Escribiendo a los corintios, el apóstol Pablo dijo: "Sabéis que cuando erais gentiles, erais llevados a los ídolos mudos" (1 Cor. 12:2). Lo mismo era cierto de los Gálatas: habían sido paganos, adoradores de ídolos, y esclavos de las más degradantes supersticiones. Recuerda que esa esclavitud es la misma que estudiamos en el capítulo precedente: la esclavitud de estar encerrados "bajo la ley". Es en esa esclavitud en la que se encuentra todo inconverso. En el segundo y tercer capítulos de Romanos leemos que "no hay diferencia, por cuanto todos pecaron". Los mismos judíos que no conocían al Señor por experiencia personal, estaban en una esclavitud tal: la esclavitud del pecado. "Todo el que comete pecado, es esclavo del pecado" (Juan 8:34). "El que practica el pecado es del diablo" (1 Juan 3:8). "Lo que los gentiles sacrifican, a los demonios lo sacrifican, y no a Dios" (1 Cor. 10:20). El que no es cristiano, es pagano: no hay término medio. Cuando el cristiano apostata, se convierte en un pagano.

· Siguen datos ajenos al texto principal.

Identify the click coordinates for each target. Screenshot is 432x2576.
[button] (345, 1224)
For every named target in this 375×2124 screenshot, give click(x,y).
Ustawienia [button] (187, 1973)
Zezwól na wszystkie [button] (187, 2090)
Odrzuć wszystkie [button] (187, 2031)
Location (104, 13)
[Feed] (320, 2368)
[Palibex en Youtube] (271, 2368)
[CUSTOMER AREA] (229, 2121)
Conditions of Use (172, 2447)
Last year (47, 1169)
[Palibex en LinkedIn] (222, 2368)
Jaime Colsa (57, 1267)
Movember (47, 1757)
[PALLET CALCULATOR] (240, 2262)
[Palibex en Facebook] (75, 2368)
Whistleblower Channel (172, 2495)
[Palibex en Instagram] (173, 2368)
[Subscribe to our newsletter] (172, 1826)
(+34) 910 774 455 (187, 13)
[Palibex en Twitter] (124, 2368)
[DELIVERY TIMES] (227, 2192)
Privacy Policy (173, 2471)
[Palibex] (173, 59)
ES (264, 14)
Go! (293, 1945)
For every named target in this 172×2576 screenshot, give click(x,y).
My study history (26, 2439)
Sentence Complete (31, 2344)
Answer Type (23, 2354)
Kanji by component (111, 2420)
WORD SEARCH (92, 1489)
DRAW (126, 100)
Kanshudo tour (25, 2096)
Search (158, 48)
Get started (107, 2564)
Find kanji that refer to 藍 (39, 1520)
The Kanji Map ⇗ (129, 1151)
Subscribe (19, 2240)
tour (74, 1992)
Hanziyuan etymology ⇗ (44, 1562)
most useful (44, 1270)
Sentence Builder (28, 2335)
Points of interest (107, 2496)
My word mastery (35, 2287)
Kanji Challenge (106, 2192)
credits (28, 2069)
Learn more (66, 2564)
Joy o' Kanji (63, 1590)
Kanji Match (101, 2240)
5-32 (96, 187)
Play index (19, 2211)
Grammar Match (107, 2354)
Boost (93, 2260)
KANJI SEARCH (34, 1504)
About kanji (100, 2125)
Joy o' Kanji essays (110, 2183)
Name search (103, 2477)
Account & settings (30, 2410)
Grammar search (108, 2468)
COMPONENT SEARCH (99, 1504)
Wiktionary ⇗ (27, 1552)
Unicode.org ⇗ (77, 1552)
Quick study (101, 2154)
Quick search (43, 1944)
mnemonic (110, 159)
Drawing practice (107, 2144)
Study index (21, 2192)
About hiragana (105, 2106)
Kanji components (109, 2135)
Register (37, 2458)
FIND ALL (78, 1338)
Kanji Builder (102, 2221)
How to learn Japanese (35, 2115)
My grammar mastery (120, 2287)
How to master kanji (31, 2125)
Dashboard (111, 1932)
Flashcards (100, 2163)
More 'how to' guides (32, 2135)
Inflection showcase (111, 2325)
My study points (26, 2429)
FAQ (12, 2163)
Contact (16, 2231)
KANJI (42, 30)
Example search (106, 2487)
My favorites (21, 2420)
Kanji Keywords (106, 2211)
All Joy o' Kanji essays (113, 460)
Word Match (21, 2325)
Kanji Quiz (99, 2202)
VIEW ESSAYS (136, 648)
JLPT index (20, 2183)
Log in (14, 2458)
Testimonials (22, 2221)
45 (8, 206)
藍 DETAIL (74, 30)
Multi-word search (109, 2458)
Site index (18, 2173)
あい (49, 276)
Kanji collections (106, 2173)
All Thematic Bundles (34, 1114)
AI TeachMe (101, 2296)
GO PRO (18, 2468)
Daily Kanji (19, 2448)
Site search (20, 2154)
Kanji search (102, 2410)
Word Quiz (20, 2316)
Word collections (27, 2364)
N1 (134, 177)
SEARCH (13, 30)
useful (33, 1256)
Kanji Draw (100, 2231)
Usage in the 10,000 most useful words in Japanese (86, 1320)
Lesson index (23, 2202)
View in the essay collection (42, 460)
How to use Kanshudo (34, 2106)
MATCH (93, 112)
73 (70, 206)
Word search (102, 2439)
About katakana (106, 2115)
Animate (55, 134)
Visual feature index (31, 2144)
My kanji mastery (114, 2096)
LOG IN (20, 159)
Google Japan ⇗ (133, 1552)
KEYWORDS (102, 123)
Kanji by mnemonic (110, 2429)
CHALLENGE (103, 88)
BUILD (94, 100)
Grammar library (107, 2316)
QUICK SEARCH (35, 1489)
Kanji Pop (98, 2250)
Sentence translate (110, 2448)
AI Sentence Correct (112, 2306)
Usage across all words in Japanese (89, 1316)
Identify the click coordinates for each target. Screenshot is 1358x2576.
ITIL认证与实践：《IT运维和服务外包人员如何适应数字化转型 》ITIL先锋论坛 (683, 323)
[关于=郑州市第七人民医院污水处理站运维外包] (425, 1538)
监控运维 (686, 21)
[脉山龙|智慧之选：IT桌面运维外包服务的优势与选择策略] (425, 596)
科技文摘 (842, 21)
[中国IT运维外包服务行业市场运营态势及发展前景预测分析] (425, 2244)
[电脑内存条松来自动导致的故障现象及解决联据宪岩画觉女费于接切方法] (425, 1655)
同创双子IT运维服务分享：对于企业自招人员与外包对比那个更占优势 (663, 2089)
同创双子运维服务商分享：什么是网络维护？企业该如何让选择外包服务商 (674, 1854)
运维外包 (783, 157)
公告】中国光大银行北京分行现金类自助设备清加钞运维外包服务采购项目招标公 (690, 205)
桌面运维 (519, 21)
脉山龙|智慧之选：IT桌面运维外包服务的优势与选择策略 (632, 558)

Nosotros mismos anduvimos una vez "siguiendo la corriente de este mundo, conforme al príncipe de la potestad del aire, el espíritu que ahora opera en los hijos de desobediencia" (Efe. 2:2). "En otro tiempo nosotros también éramos insensatos, desobedientes, extraviados, esclavos de diversas pasiones y placeres. Vivíamos en malicia y envidia. Éramos aborrecibles, aborreciéndonos unos a otros" (Tito 3:3). También nosotros, "en otro tiempo, cuando no [conocíamos] a Dios, [servíamos] a los que por naturaleza no son dioses". Cuanto más cruel es el amo, más opresiva resulta la esclavitud. ¿Qué lenguaje puede describir el horror de ser esclavos de la corrupción misma?



9. Pero ahora que conocéis a Dios, o más bien, que él os conoce, ¿cómo os volvéis de nuevo a los débiles y pobres elementos, a los que queréis de nuevo esclavizaros?



¿No es sorprendente que los hombres prefieran continuar encadenados? Cristo vino "a publicar libertad a los cautivos, y a los presos abertura de la cárcel" (Isa. 61:1), diciendo a los prisioneros: " 'Salid', y a los que están en tinieblas: 'Manifestaos' " (Isa. 49:9). Pero algunos de los que han oído esas palabras, habiendo sido liberados, habiendo visto la luz del "Sol de justicia" y habiendo gustado las delicias de la libertad, prefieren regresar a su prisión. Desean sentir nuevamente el tirón de las cadenas, y eligen el trabajo extenuante en la mina del pecado. Una escena nada excitante, desde luego. El hombre es capaz de mostrar apego a las cosas más repulsivas, incluida la muerte misma. ¡Qué descripción más vívida de la experiencia humana!



10. Guardáis los días y los meses, las estaciones y los años.

11. Temo por vosotros, que haya trabajado en vano en vuestro favor.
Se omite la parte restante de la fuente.